As the United Kingdom conducts evacuation operations of British nationals in Khartoum, Sudan during a 72-hour ceasefire, the United States refuses to evacuate Americans, alleging that it is too dangerous, according to The Washington Examiner. After negotiations, the Sudanese Armed Forces (SAF) and the Rapid Support Forces (RSF) have reportedly agreed to a ceasefire which is now the first one of its kind that is holding.
The British government is taking advantage of the opportunity and has begun to board nationals onto flights from an airfield outside of the capital. A statement tweeted by the U.K. Foreign, Commonwealth and Development Office says that people with children, those who are elderly, and those with medical conditions will be given priority, adding that they will contact those who are eligible.
However, the Pentagon has deemed the situation to be too uncertain to allow military aircraft to evacuate Americans and dual citizens. National Security Council spokesman John Kirby said that the U.S. is doing everything to get important information out to citizens looking to get out, adding that an evacuation would only put more Americans in danger.

### [Task list]
a. According to the Sudan evacuation report, why is the United States not evacuating Americans from Khartoum?
b. Reproduce the passage of the Sudan evacuation report starting at "As the United" and ending at "that is holding.", changing "ceasefire" to "truce" throughout.
c. Write the next part of the Sudan evacuation report, picking up after its final sentence.

### [Dataset excerpt]
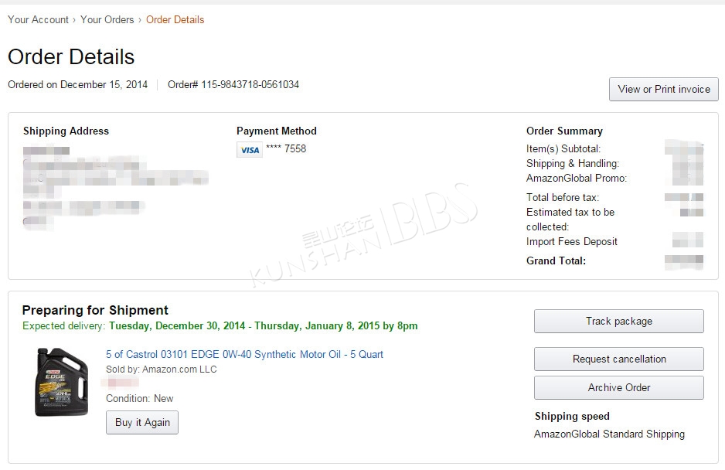Image resolution: width=725 pixels, height=470 pixels.
Task: Click Buy it Again button
Action: pos(142,422)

### [Per-task outputs]
a. The Pentagon considers the situation too uncertain to send military aircraft for Americans and dual citizens. National Security Council spokesman John Kirby said an evacuation would only put more Americans in danger.

b.
As the United Kingdom conducts evacuation operations of British nationals in Khartoum, Sudan during a 72-hour truce, the United States refuses to evacuate Americans, alleging that it is too dangerous, according to The Washington Examiner. After negotiations, the Sudanese Armed Forces (SAF) and the Rapid Support Forces (RSF) have reportedly agreed to a truce which is now the first one of its kind that is holding.

c.
The Biden administration is instead suggesting that Americans make a 500-mile drive overland to Port Sudan. Kirby added that the best course of action is to instead “shelter in place” rather than leave. He subtly added that Americans who are currently there ignored warnings to leave, which is a sentiment that President Biden held after withdrawing military troops from Afghanistan.
National security adviser Jake Sullivan said that convoys will be waiting at Port Sudan. House Foreign Affairs Committee Chairman Michael McCaul recalled the Afghanistan withdrawal and said that the U.S. has left 16,000 Americans with a message that they are on their own.
Secretary of State Antony Blinken, however, said that the State Department does not know how many Americans are stranded there and want to come home because they are “not required to register with the embassy.”